Il a traduit en grec des œuvres par lui admirées telles que L’Âne d’ord’Apulée,The Waste Land de T.S. Eliot, du Monsieur Teste de Valéry ainsi que des poèmes d’Eluard et de Lawrence, aussi bien que de Sophocle (en démotique) ou de Lord Byron. Sa langue, dépouillée, sobre, économe mais continûment métaphorique, qui ne réclamait pour seule grâce que parler simplement, est celle d’un homme instruit, éduqué, nourri par la poésie populaire ; un antipuriste proche de la tradition orale, adversaire des tenants d’un usage savant de la langue ; il se range parmi les démoticistes dans la querelle sur la langue démotique.
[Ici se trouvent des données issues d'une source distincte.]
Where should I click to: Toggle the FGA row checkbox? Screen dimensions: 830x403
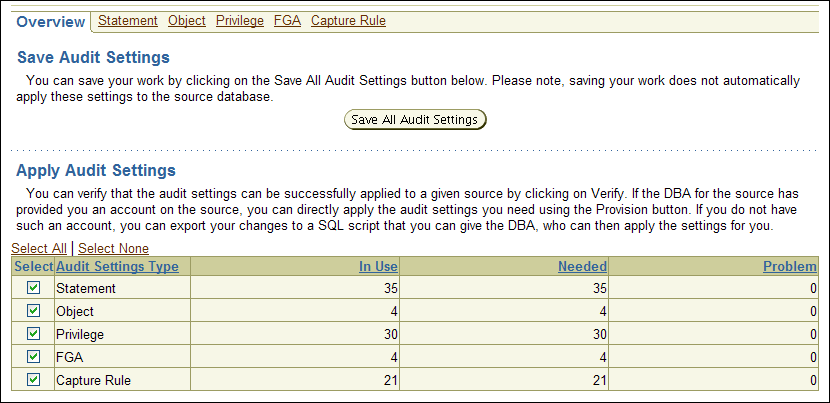point(33,357)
Mais lorsqu’on dit qu’il a traduit « en grec », il faut souligner la polysémie de l’expression et préciser que Séféris se sentait moins grec qu’hellénique, héritier d’une très longue histoire- ce que l’Académie suédoise a été pour une fois bien inspirée de souligner dans ses attendus où il était dit que le Nobel le couronnait « pour son exceptionnel lyrisme, inspiré par un profond sentiment de l’hellénisme ». 

 Je ne demande rien d’autre que de parler simplement, que cette grâce me soit accordée.
Notre chant, nous l’avons surchargé de tant de musiques
Qu’il s’est englouti peu à peu,
Et nous avons tellement enjolivé notre art
Que son visage s’est noyé dans les dorures

Un vieillard sur le bord du fleuve (Journal de bord II)

En mettant nos pas dans les siens, malgré une misanthropie affirmée, on croise Henry Miller, Lawrence Durrell, Istrati, Gide, Henein, Malaparte, Kazantsakis, Elytis et tant d’autres. L’éditeur a eu la bonne idée d’adjoindre en appendice le portrait qu’Henry Miller, « qui tapait sur sa machine comme un pianiste déchainé », a fait de Georges Séféris dans Le Colosse de Maroussi : « Par nature, un mâtiné de taureau et de panthère… un chaud sourire asiatique qui lui vient toujours au visage, comme un flot de nectar et d’ambroisie ». Bien vu, HenryGilles Ortlieb le rappelle dans sa préface, les obsèques du poète (il est également l’auteur d’un unique roman Six nuits sur l’Acropole), par le nombre de ses participants et par l’émotion qui se dégageait de l’immense cortège dans les rues d’Athènes, de l’église Sainte-Catherine à Plaka jusqu’au premier et plus grand cimetière de la ville, fut perçu sur le moment et rétroactivement contre la première manifestation silencieuse de masse contre la dictature des colonels quatre ans après leur coup d’Etat.

Il se produit avec ce livre d’une richesse insoupçonnée ce que son auteur appelle de ses vœux pour tout bon livre : une étincelle nait de sa lecture à condition que la vie que tout lecteur renferme en lui entre en dialogue avec le réservoir de vie contenu dans ses pages.